-- PROBLEM --
Reproduce every line of the material that opens with the line containing "The width and height of the screenshot is (286, 713)." and runs through the end of the material. Multiply each coordinate in the answers by 1.9 and round it to a whole number, with halves rounded up.
• • • • • • •
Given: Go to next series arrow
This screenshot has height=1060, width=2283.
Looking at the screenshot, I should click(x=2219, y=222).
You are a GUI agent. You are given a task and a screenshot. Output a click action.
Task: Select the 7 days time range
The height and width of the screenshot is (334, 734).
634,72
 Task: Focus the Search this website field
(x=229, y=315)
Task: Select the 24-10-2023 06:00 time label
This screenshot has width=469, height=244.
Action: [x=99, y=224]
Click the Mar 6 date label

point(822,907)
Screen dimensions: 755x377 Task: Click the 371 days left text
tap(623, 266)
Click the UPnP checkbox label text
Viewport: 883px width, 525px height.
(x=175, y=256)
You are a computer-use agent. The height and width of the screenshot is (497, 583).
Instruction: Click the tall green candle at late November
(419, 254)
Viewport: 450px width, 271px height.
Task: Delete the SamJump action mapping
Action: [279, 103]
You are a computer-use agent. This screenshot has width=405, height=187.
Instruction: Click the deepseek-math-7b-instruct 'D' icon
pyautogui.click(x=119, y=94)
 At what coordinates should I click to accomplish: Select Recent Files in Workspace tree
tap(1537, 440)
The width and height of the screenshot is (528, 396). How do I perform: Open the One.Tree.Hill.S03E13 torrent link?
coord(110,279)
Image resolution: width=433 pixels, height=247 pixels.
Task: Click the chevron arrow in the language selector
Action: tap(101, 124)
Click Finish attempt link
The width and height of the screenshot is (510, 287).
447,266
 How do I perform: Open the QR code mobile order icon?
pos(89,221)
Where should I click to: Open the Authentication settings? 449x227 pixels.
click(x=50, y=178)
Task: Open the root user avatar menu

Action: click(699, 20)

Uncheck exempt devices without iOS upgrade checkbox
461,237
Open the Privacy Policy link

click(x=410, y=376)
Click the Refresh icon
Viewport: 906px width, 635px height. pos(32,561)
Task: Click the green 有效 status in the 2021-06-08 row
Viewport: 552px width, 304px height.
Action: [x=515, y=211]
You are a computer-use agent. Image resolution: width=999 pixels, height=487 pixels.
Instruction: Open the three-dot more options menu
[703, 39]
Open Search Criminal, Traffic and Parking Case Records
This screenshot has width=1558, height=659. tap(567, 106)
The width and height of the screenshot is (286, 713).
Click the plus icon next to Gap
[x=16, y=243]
• • • • • • •
-- RESPONSE BELOW --
The width and height of the screenshot is (286, 713).
Click the plus icon next to Gap
[x=30, y=462]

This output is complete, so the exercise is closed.